In what is one of the most significant events yet for uniquely challenging music out of North Texas, Pinkish Black has just had their track, “Bodies in Tow,” featured on Pitchfork today. Writer Brandon Stosuy described the band as:
A Forth Worth, TX duo mixing deathrock, drone, dark punk, Birthday Party exorcisms, and a fondness for Suicide…
He then mentions Om. I chatted briefly with the co-founder of the group’s label, Handmade Birds, R. Loren. He agrees with the comparison, stating, “How amazing it opens up at the end, after the Om-esque first half.”
However, he didn’t want to “over-paint” the two distinctly different groups, and said that the “Om thing really is only relevant for a small portion of the album, mostly the first song. After that it unravels: Birthday Party, Flipper, early Residents, Bauhaus, Swans.” That’s a very promising early album review by the label head, and it doesn’t get much better than that in the world of intense and difficult music.
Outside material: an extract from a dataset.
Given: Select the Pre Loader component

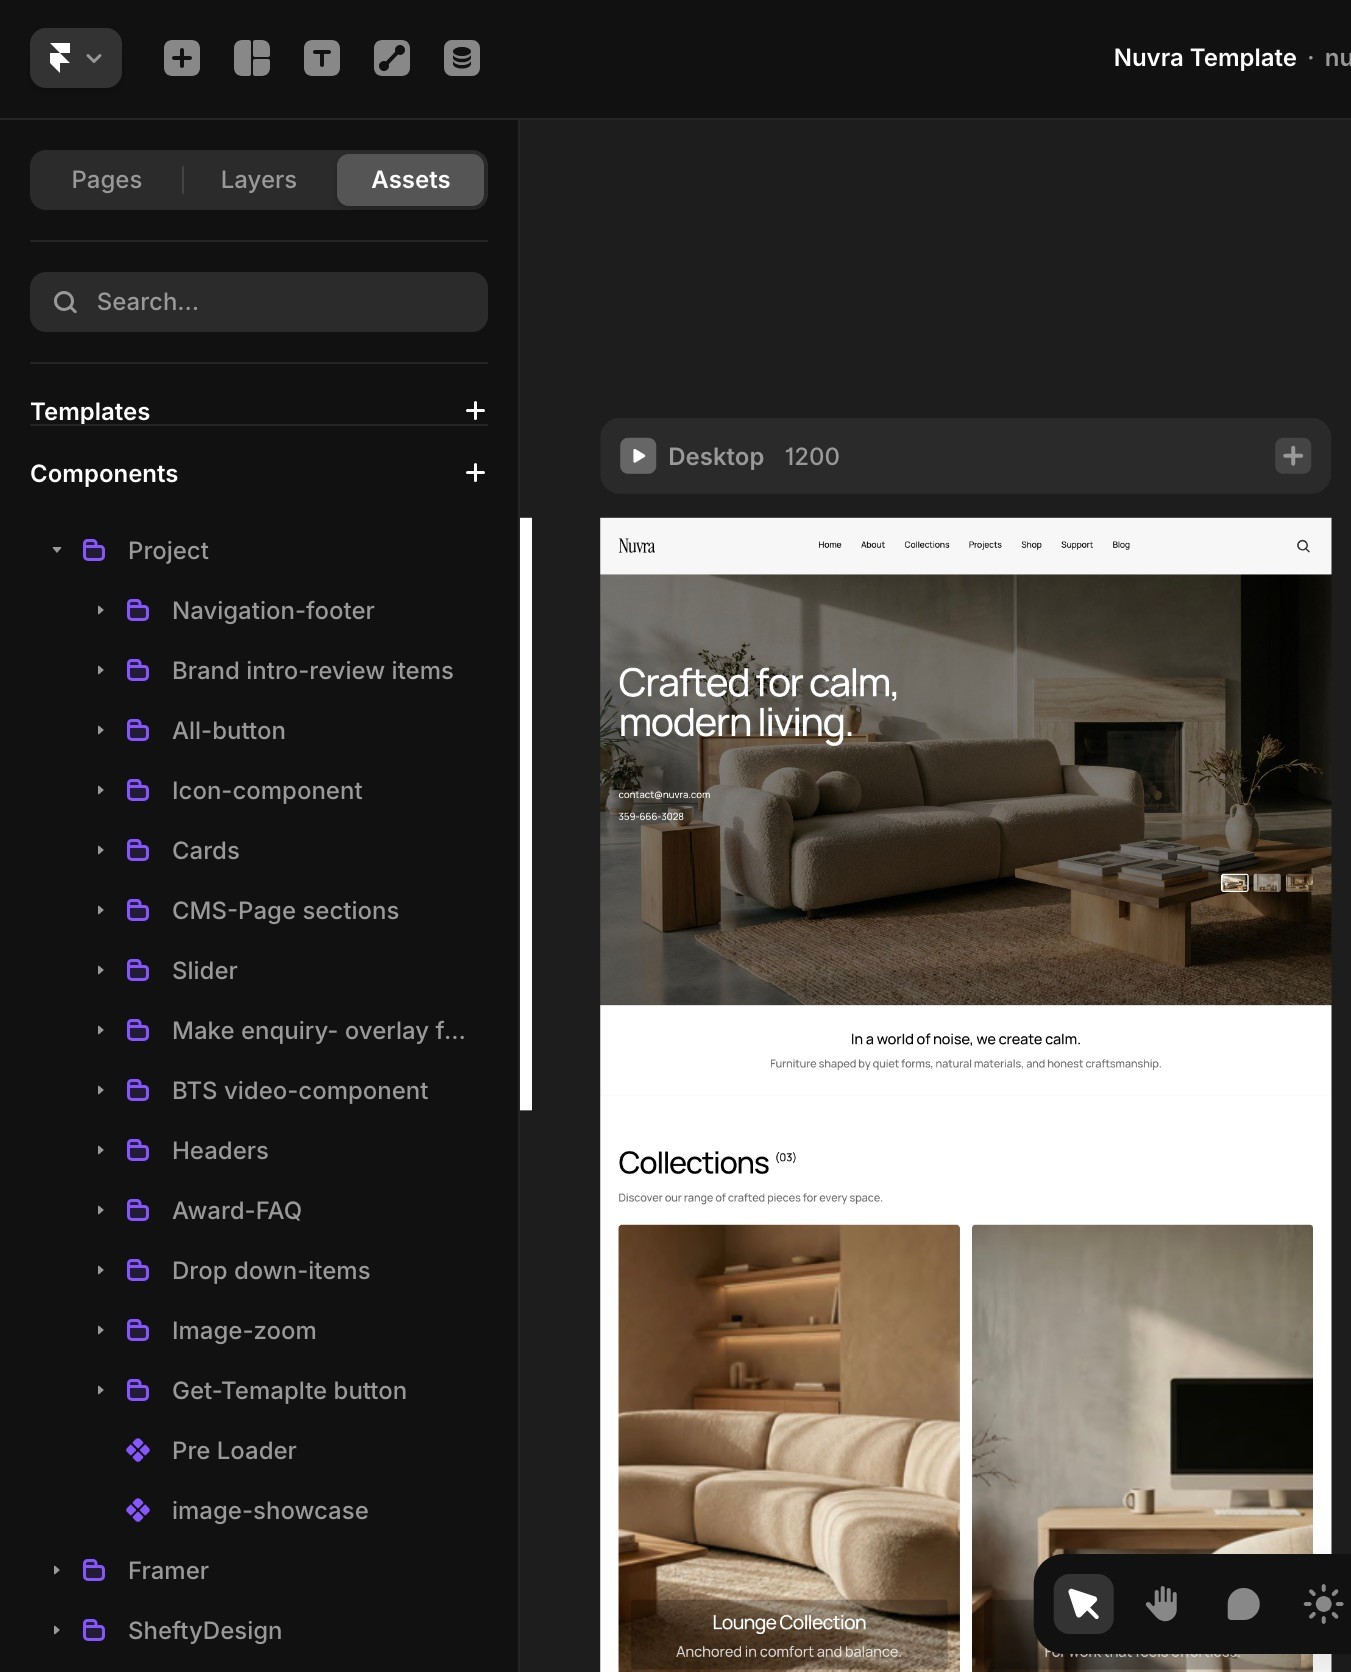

Pitchfork also mentions that “Bodies in Tow” is a selection from the group’s eponymous debut record, which will be released in May via the Handmade Birds imprint. The dark and dense full-length was recorded by Denton’s Matt Barnhart, who tells me that Pinkish Black is his “favorite band I’ve ever recorded.” Sorry, other bands. Hopefully this is just the beginning of better things for band, label, and recording engineer alike; all three have been artistically powerful yet somewhat unappreciated forces in local music for some time now.